Earlier this week anti-racist activists in North Carolina toppled a statue of a Confederate soldier at a march held on Monday.

The demonstration was one of many held across the country in outcry against the murder of thirty-two-year-old Heather Heyer, an anti-racism activist, in Charlottesville, Virginia. Heyer was counterprotesting a white supremacist protest that was prompted by Charlottesville’s recent decision to remove a statue of Robert E. Lee from public view.

Charlottesville, Virginia is not the only Southern city where the removal of Confederate symbols has prompted protests from white supremacists. Earlier this year in New Orleans, city workers actually disguised themselves while they removed a Confederate statue; the disguises shielded them from attacks by the white supremacists. Now that several other states are moving to abolish Confederate statues from public, white supremacists will most definitely continue with their protests.

Trump, as usual, has once again inflamed passions by saying exactly the wrong thing. After claiming that “many sides” were responsible for the violence in Charlottesville, Virginia on Saturday, Trump denounced white supremacists by name on Monday. Yesterday, however, Trump backtracked yet again and stated that removing Confederate statues was “changing history.”

This statement not only indicates that Trump is still aligned with the white supremacists who elected him into office but is also buying into their “preservation of history” argument.

White supremacists (and many others) who make that argument claim that removing symbols of the vanquished Confederacy does not change the past and the past must be remembered. They also argue that the men who fought for the Confederacy displayed valor and honor in their fight and deserve commemoration for it.

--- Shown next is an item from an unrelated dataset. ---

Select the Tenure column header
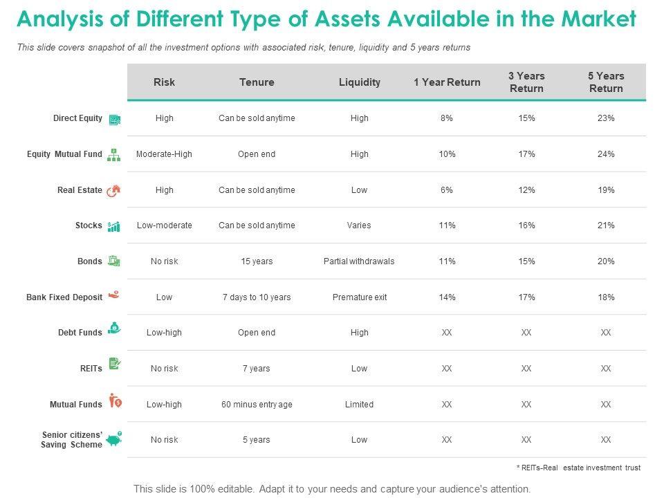This screenshot has height=498, width=664. (257, 82)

There are two problems with this argument. First, what good are valor and honor if one is using them to commit acts of treason — acts of treason designed to maintain chattel slavery? That’s exactly what those Confederates did when they seceded from the Union, seized federal property in Southern states, and killed tens of thousands of their fellow Americans in the ensuing war. The Rosenburgs were executed for a whole lot less.

Second, why are white men the only people commemorated by these statues? History tells us that African-Americans fought (some willingly, most unwillingly) for the Confederacy. Where are their statues? Slaves, all of whom were black, raised the crops that fed Confederate troops, built fortifications for Southern cities, and worked in weapons factories. Where are their statues?

For that matter, why don’t white women have statues commemorating their contributions to Confederate society? After all, they birthed all of the Confederate soldiers who fought the war. After the war broke out they were the ones who managed the family farms and estates in the absence of their fathers, husbands, and sons. They nursed the wounded and buried the dead. Belle Boyd went so far as to spy for the Confederacy. Several others, disguised as men, actually fought for the Confederacy.

If erecting monuments to heroes of the Confederacy was about history, then the African-Americans and white women who fought for or otherwise supported the Confederacy would also have statues that need to be removed.

They don’t. They never did. And the white male proponents of the Lost Cause — the movement that sought to rewrite the narrative about the South’s underlying motives for seceding from the Union — never intended for those people to have monuments, either. The Lost Cause Movement was never about history. It was nothing more than a romanticization of the antebellum South, a time and place where the rule of white men of a certain class was not even questioned, let alone challenged.

The removal of those signs is a direct slap at white male hegemony proof positive that white men don’t run the whole world anymore. And that is what those white supremacists were protesting in Charlottesville, Virginia last week.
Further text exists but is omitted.